▶ REQUIRED WORK: From the entries below, copy every line where the string "agent" appears.

··· DATASET EXCERPTS

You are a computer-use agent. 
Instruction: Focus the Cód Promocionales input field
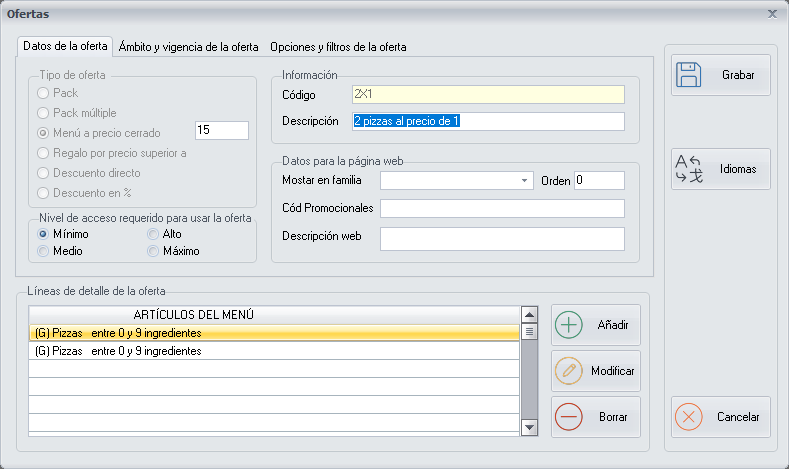(501, 208)
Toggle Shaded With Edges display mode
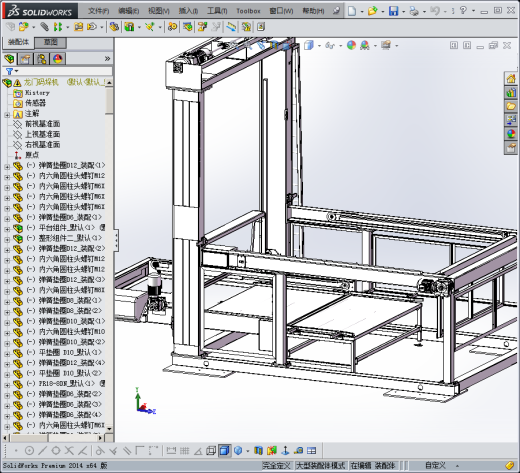The image size is (520, 473). [225, 451]
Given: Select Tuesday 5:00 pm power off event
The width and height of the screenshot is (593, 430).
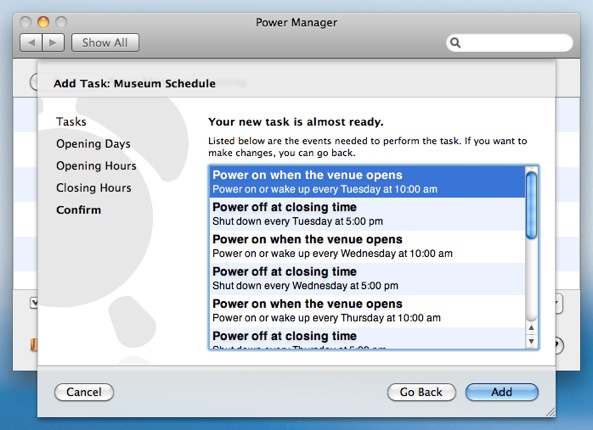Looking at the screenshot, I should click(x=367, y=214).
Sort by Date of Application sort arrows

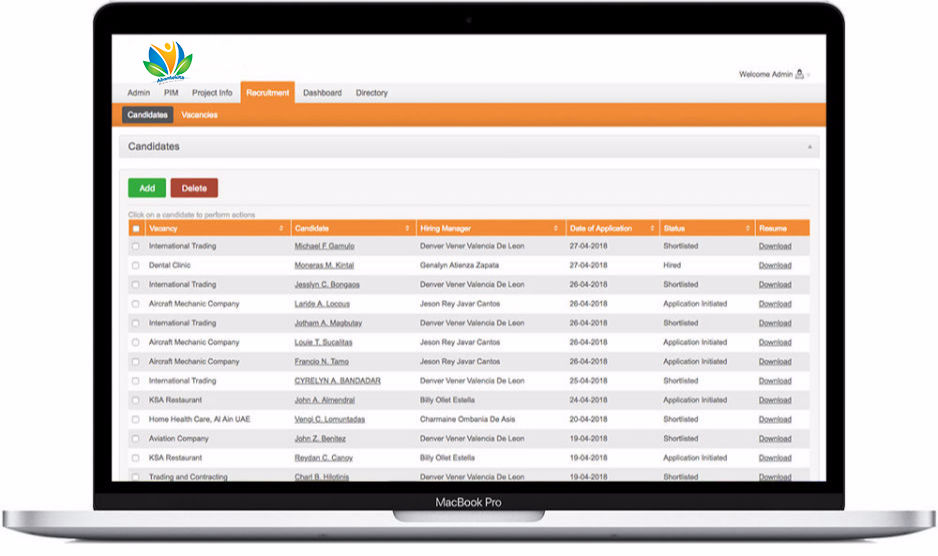tap(651, 229)
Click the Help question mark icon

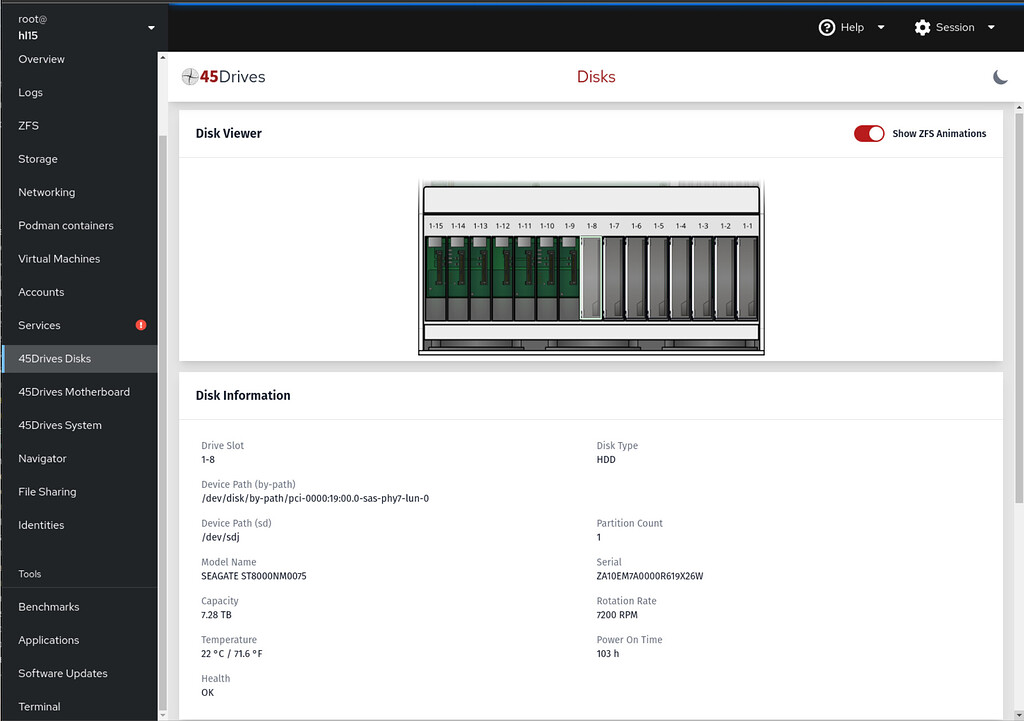tap(826, 27)
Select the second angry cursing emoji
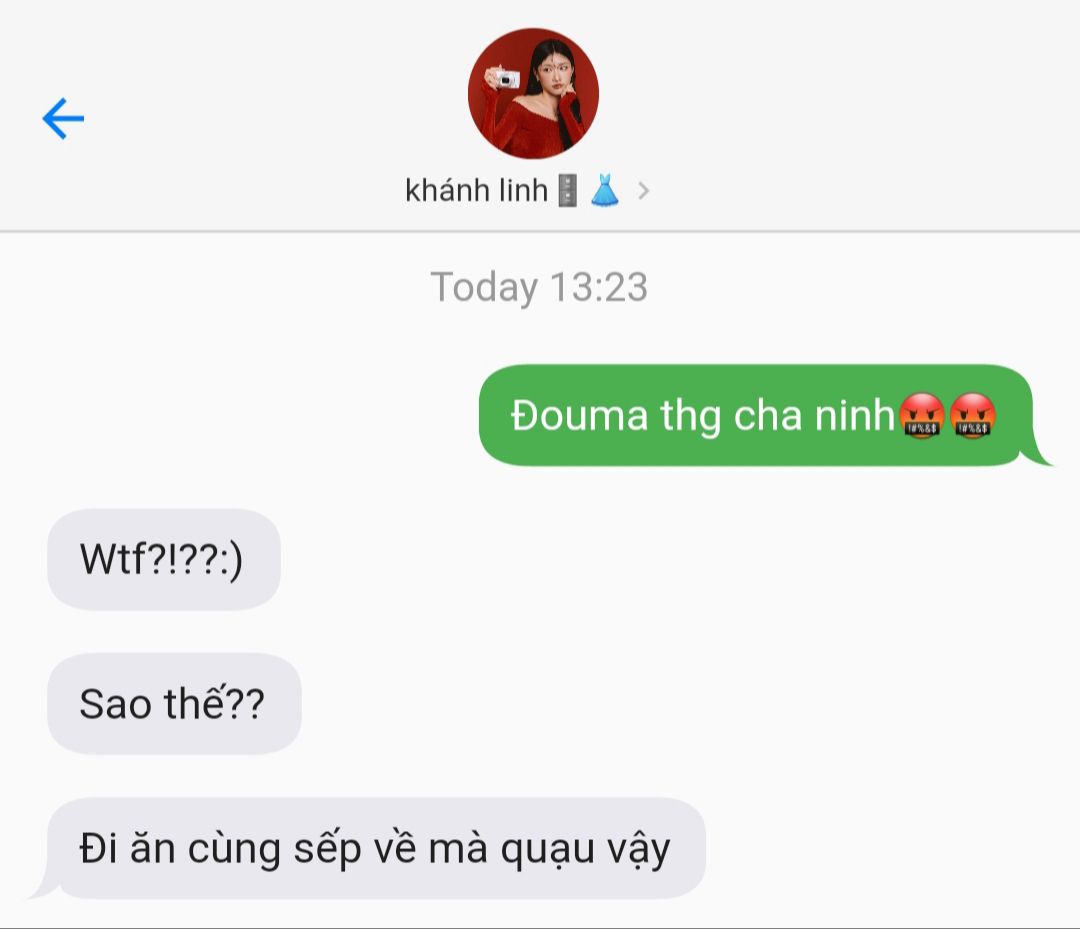 [973, 416]
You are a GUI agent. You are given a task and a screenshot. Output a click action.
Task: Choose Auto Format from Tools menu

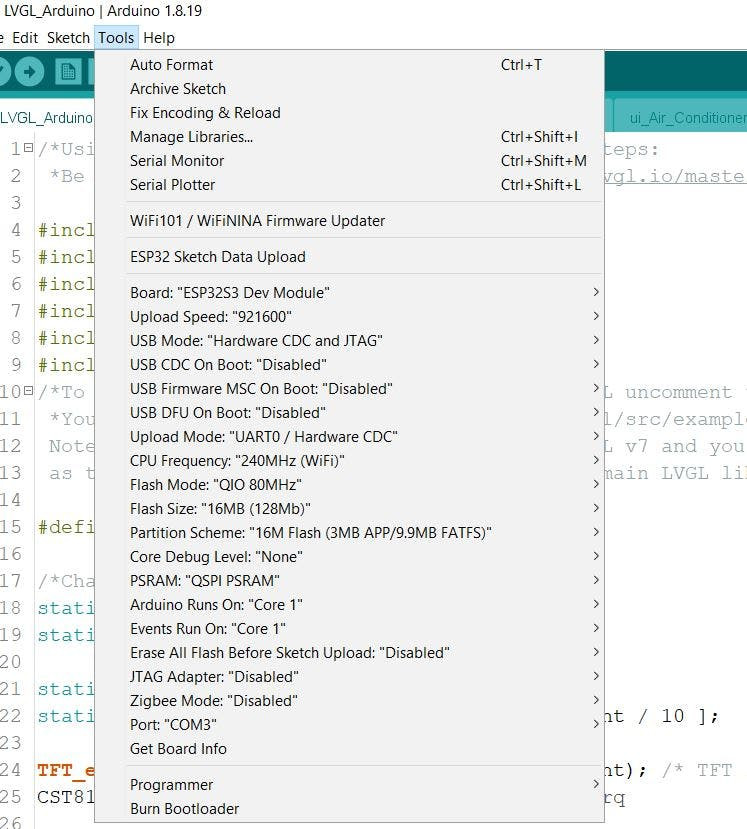pos(171,65)
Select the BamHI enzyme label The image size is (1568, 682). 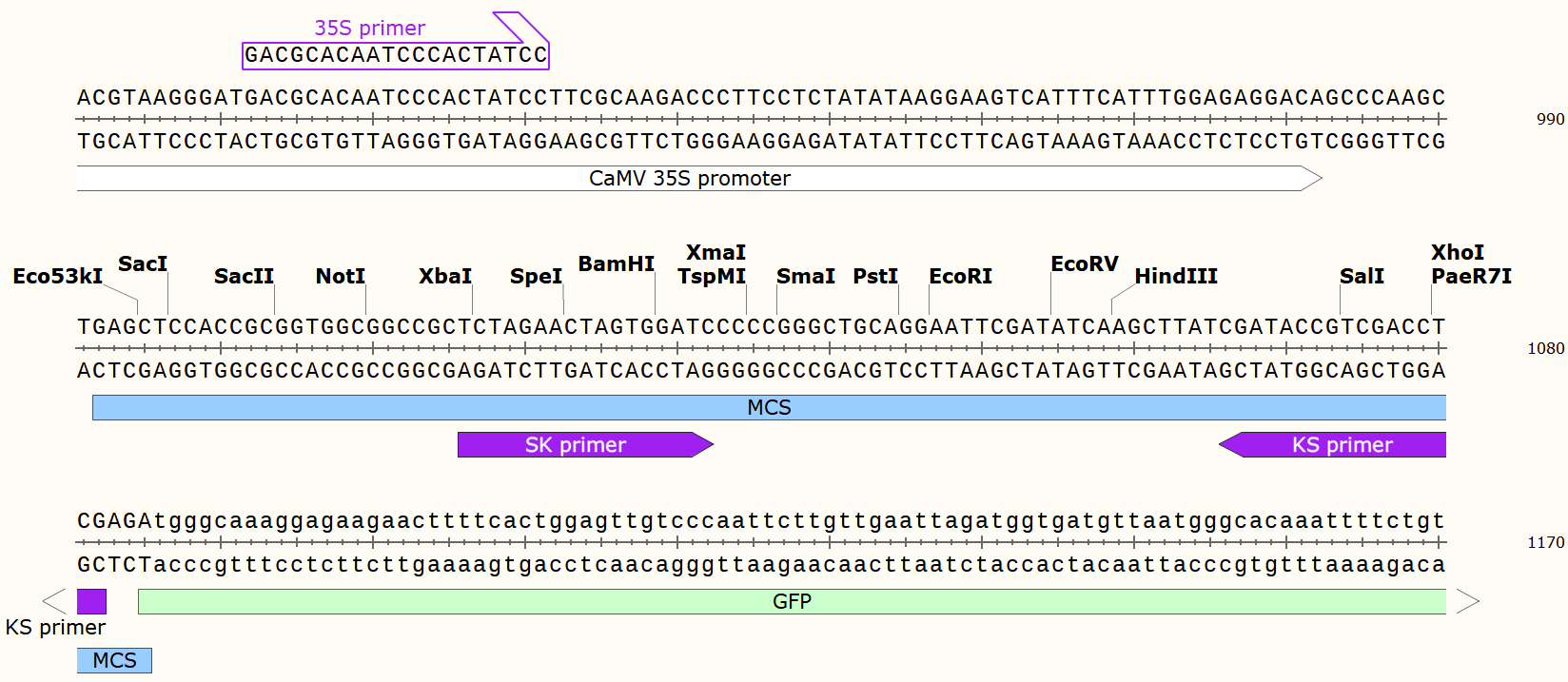(616, 264)
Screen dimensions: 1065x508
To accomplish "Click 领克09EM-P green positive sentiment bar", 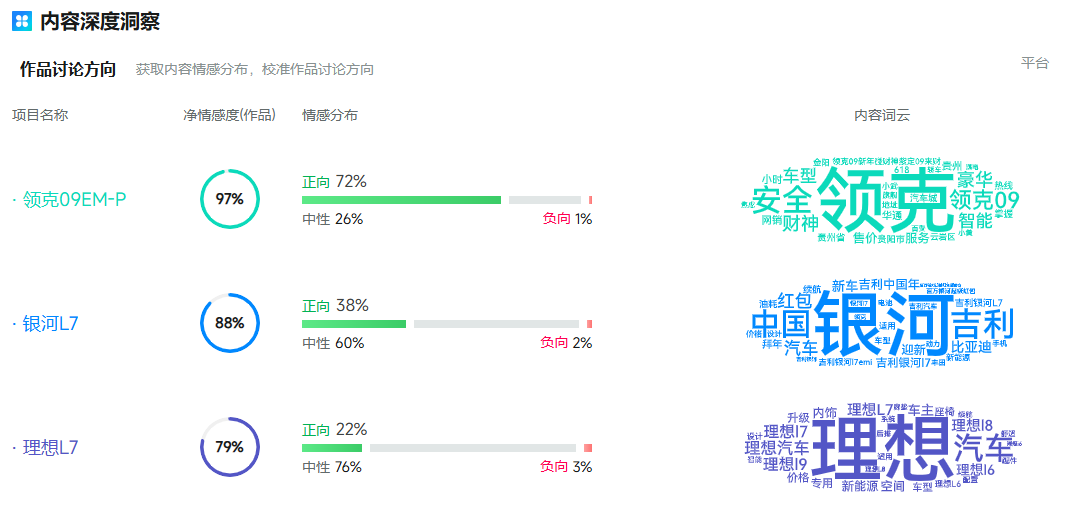I will coord(401,200).
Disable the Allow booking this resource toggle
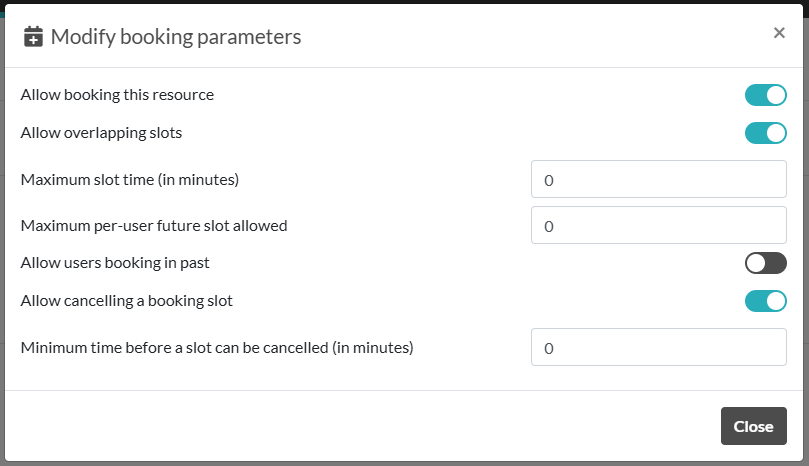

······

▶ ANSWER SPACE:
You are a computer-use agent. 
You are a GUI agent. You are given a task and a screenshot. Output a click action.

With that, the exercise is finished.